The claimant bears the burden of proof at the first four steps. Walters, 127 F.3d at 529.
The burden shifts to the Commissioner at step five. Id. At the fifth step, the Commissioner must
prove that there is work available in the national economy that the claimant could perform. Her
v. Comm’r of Soc. Sec., 203 F.3d 388, 391 (6th Cir. 1999) (citing Bowen v. Yuckert, 482 U.S. 137,
Plaintiff submits three challenges to the ALJ’s decision. First, Plaintiff argues that the ALJ
erred by finding that he constructively waived the right to appear at the hearing. Second, Plaintiff
states that the ALJ failed to properly evaluate the evidence under Step Two of the sequential
evaluation.
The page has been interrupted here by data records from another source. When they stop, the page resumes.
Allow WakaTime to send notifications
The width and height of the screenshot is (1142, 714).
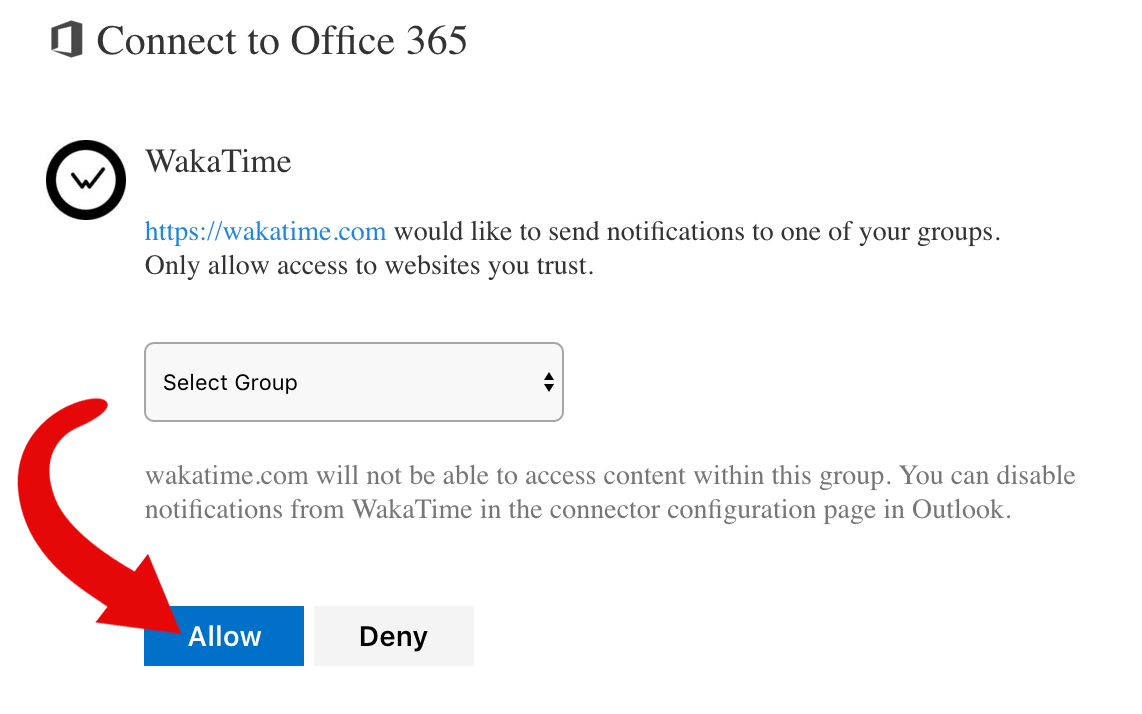tap(224, 636)
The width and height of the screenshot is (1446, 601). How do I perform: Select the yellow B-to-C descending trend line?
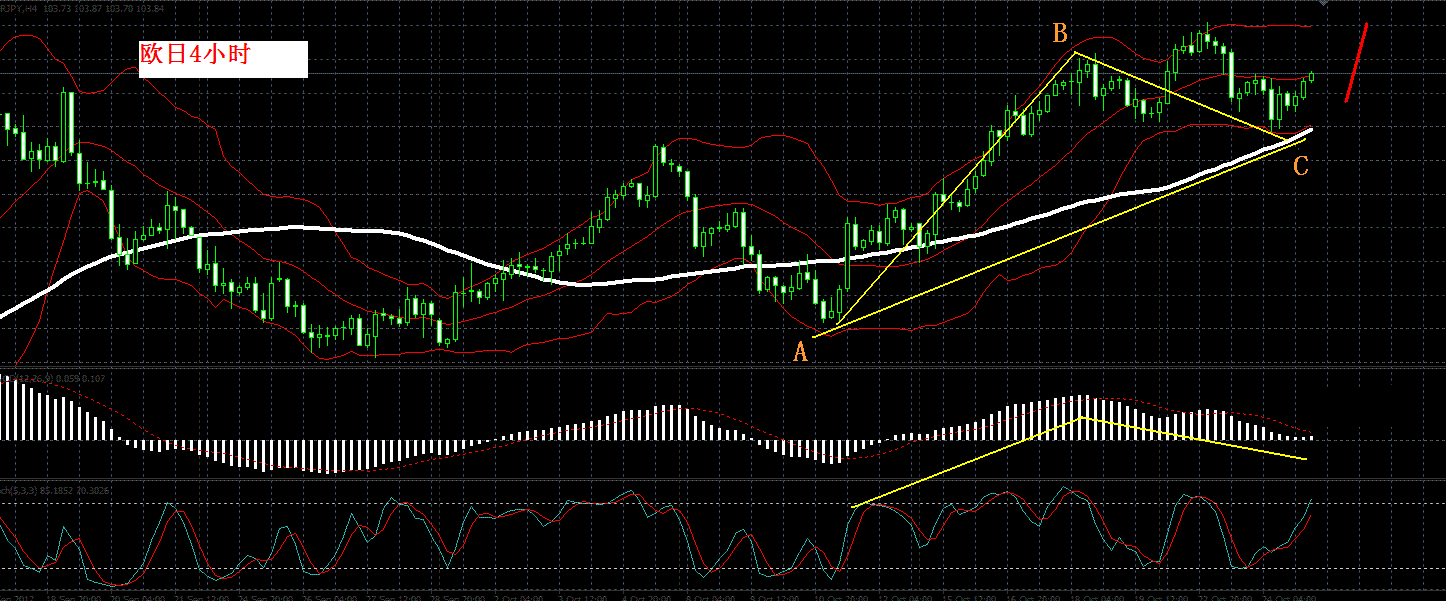point(1180,96)

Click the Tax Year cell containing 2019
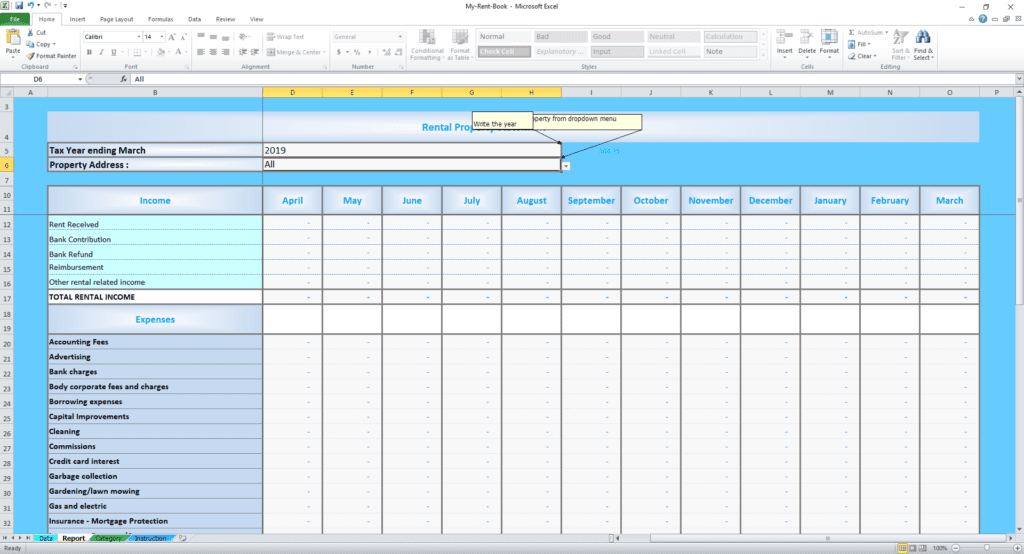click(410, 150)
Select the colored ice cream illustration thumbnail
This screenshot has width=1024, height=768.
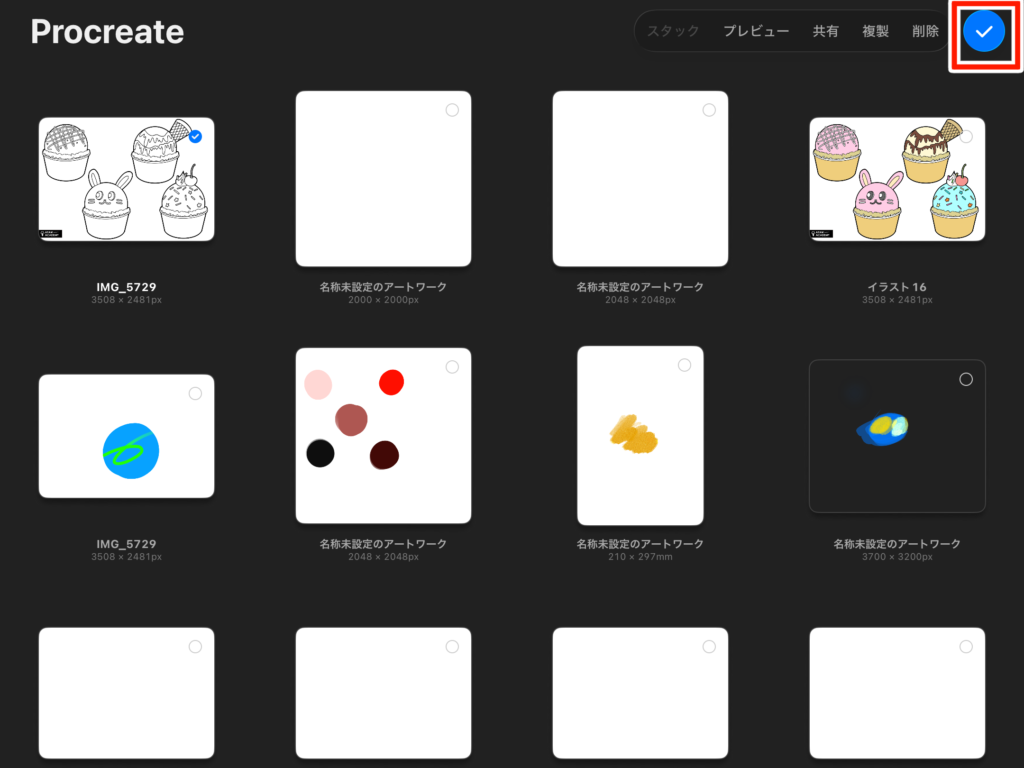(x=897, y=180)
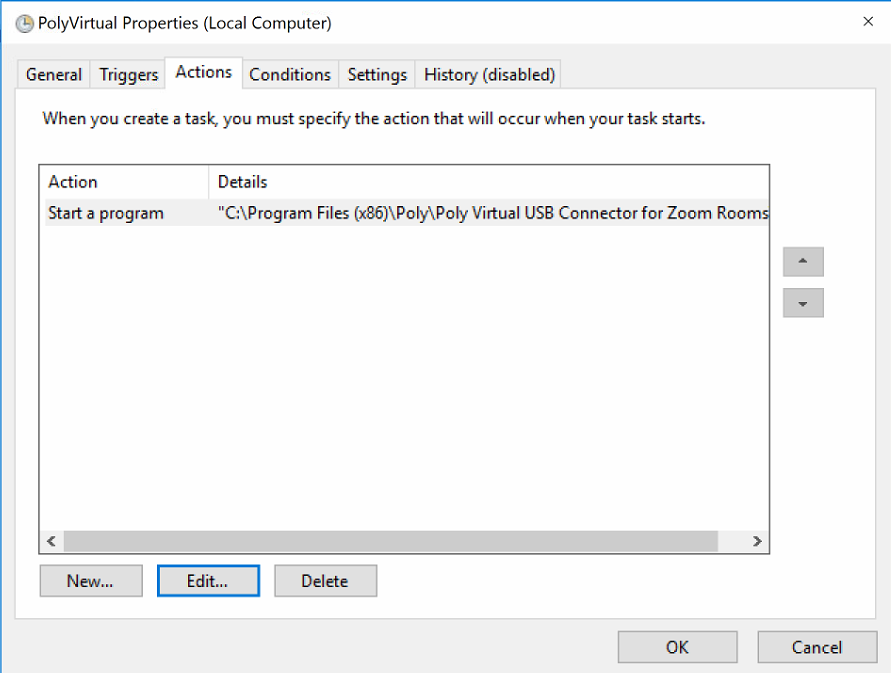Viewport: 891px width, 673px height.
Task: Open the General tab
Action: coord(54,74)
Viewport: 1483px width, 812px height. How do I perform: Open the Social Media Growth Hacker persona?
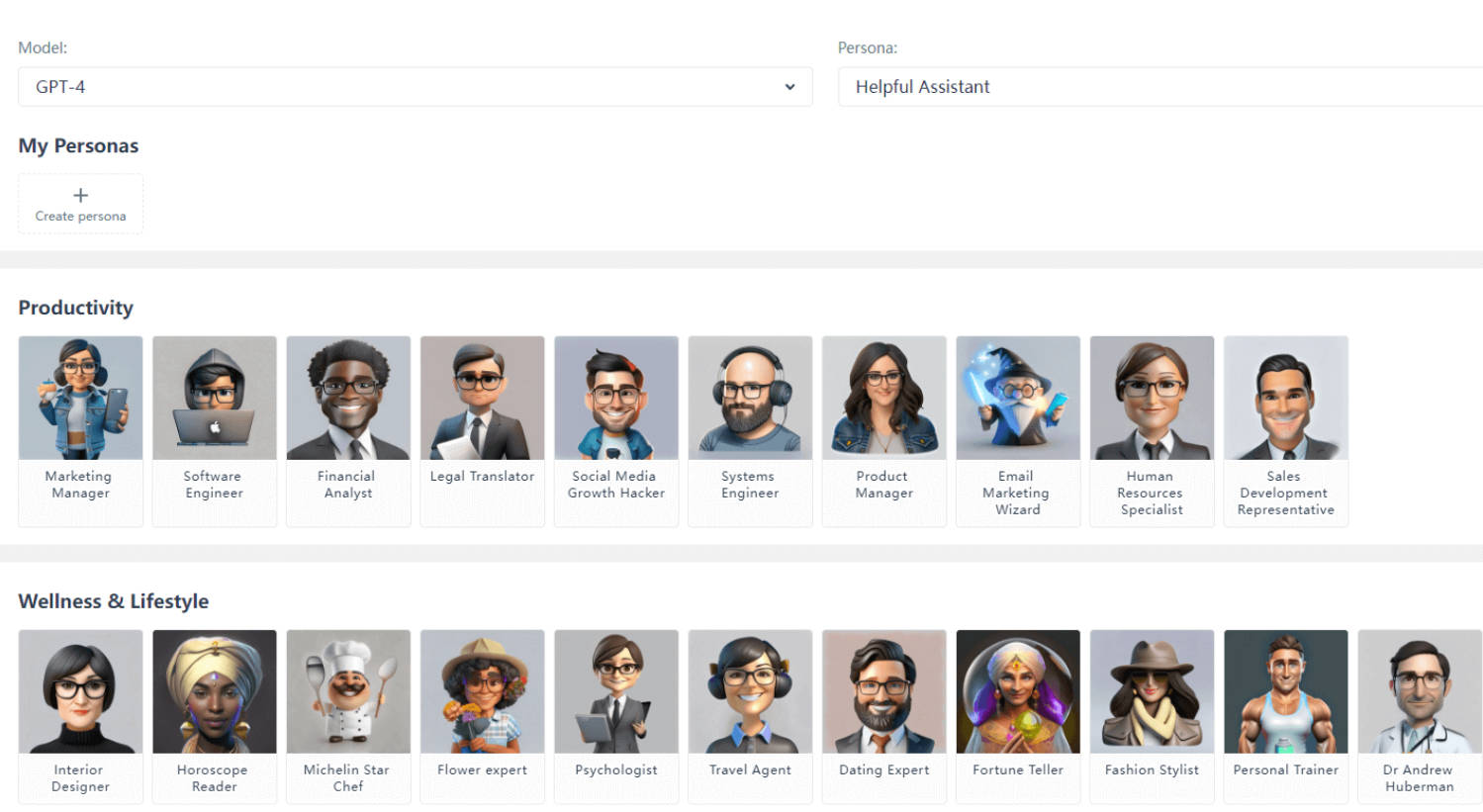(x=615, y=399)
Third, Plaintiff argues that the ALJ’s decision is not supported by substantial evidence.
The Court will address these challenges in turn.
As mentioned above, the ALJ conducted a hearing on June 5, 2018. The ALJ sent a Notice
of Hearing, dated March 16, 2018, to Plaintiff. [Tr. 113]. Plaintiff and his former counsel signed
an Acceptance of Appointment form that is dated May 21, 2018. [Tr. 135]. The ALJ sent Plaintiff
a reminder regarding the June 5 hearing that is dated May 22, 2018. [Tr. 138]. Plaintiff did not
appear at the June 5 hearing, but his former attorney appeared. During the June 5 hearing, the
ALJ: I understand your client’s not here.
ATTY: He’s not.
ALJ: Have you had any contact with him?
ATTY: So it looks like the last contact—he did call in like
February and he left a voicemail and I’ve not been able to
get in touch with him. I’ve left voicemails with both
numbers that he’s given us and he’s not returned any letters,
so I’m not sure if he’s maybe gone back to work or what’s
going on, but—
The ALJ found on the record that Plaintiff constructively waived his right to a hearing.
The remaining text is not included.